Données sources
============

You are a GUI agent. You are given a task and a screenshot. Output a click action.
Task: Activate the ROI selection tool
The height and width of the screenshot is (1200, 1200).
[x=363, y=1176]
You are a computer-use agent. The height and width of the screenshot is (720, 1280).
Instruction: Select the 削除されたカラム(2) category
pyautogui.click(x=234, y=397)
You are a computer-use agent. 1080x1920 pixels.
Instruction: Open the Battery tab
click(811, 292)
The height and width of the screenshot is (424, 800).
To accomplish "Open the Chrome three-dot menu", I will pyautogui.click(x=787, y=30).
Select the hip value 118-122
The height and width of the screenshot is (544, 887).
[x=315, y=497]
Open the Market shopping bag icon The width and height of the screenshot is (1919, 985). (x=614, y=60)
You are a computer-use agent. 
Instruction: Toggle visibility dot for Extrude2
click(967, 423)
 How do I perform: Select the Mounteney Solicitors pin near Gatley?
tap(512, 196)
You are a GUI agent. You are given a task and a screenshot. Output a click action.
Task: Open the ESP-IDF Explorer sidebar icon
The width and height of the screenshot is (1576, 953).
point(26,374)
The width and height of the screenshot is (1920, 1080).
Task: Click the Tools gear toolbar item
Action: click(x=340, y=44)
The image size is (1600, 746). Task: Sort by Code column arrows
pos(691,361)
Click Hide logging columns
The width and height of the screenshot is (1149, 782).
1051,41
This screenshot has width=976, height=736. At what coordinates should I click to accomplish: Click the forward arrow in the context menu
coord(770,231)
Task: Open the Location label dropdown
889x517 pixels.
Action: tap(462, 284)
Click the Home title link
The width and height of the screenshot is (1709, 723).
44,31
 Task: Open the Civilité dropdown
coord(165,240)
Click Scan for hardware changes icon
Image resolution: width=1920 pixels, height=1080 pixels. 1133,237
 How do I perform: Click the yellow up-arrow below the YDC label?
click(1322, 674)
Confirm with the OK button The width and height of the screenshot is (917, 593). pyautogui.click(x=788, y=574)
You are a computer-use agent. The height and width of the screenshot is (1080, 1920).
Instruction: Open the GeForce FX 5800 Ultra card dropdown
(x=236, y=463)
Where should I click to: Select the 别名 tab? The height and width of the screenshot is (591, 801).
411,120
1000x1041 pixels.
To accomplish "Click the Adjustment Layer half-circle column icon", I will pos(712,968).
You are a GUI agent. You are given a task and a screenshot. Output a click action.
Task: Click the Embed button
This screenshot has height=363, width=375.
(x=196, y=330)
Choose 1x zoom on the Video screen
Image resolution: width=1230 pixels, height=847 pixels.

============

#### [EXERCICE COURT]
Veuillez convertir toutes les lignes des données ci-dessus en liste numérotée, en omettant les lignes vides.

#### [RÉPONSE ATTENDUE]
1. You are a GUI agent. You are given a task and a screenshot. Output a click action.
2. Task: Activate the ROI selection tool
3. The height and width of the screenshot is (1200, 1200).
4. [x=363, y=1176]
5. You are a computer-use agent. The height and width of the screenshot is (720, 1280).
6. Instruction: Select the 削除されたカラム(2) category
7. pyautogui.click(x=234, y=397)
8. You are a computer-use agent. 1080x1920 pixels.
9. Instruction: Open the Battery tab
10. click(811, 292)
11. The height and width of the screenshot is (424, 800).
12. To accomplish "Open the Chrome three-dot menu", I will pyautogui.click(x=787, y=30).
13. Select the hip value 118-122
14. The height and width of the screenshot is (544, 887).
15. [x=315, y=497]
16. Open the Market shopping bag icon The width and height of the screenshot is (1919, 985). (x=614, y=60)
17. You are a computer-use agent. 
18. Instruction: Toggle visibility dot for Extrude2
19. click(967, 423)
20.  How do I perform: Select the Mounteney Solicitors pin near Gatley?
21. tap(512, 196)
22. You are a GUI agent. You are given a task and a screenshot. Output a click action.
23. Task: Open the ESP-IDF Explorer sidebar icon
24. The width and height of the screenshot is (1576, 953).
25. point(26,374)
26. The width and height of the screenshot is (1920, 1080).
27. Task: Click the Tools gear toolbar item
28. Action: click(x=340, y=44)
29. The image size is (1600, 746). Task: Sort by Code column arrows
30. pos(691,361)
31. Click Hide logging columns
32. The width and height of the screenshot is (1149, 782).
33. 1051,41
34. This screenshot has width=976, height=736. At what coordinates should I click to accomplish: Click the forward arrow in the context menu
35. coord(770,231)
36. Task: Open the Location label dropdown
37. 889x517 pixels.
38. Action: tap(462, 284)
39. Click the Home title link
40. The width and height of the screenshot is (1709, 723).
41. 44,31
42.  Task: Open the Civilité dropdown
43. coord(165,240)
44. Click Scan for hardware changes icon
45. Image resolution: width=1920 pixels, height=1080 pixels. 1133,237
46.  How do I perform: Click the yellow up-arrow below the YDC label?
47. click(1322, 674)
48. Confirm with the OK button The width and height of the screenshot is (917, 593). pyautogui.click(x=788, y=574)
49. You are a computer-use agent. The height and width of the screenshot is (1080, 1920).
50. Instruction: Open the GeForce FX 5800 Ultra card dropdown
51. (x=236, y=463)
52. Where should I click to: Select the 别名 tab? The height and width of the screenshot is (591, 801).
53. 411,120
54. 1000x1041 pixels.
55. To accomplish "Click the Adjustment Layer half-circle column icon", I will pos(712,968).
56. You are a GUI agent. You are given a task and a screenshot. Output a click action.
57. Task: Click the Embed button
58. This screenshot has height=363, width=375.
59. (x=196, y=330)
60. Choose 1x zoom on the Video screen
61. Image resolution: width=1230 pixels, height=847 pixels.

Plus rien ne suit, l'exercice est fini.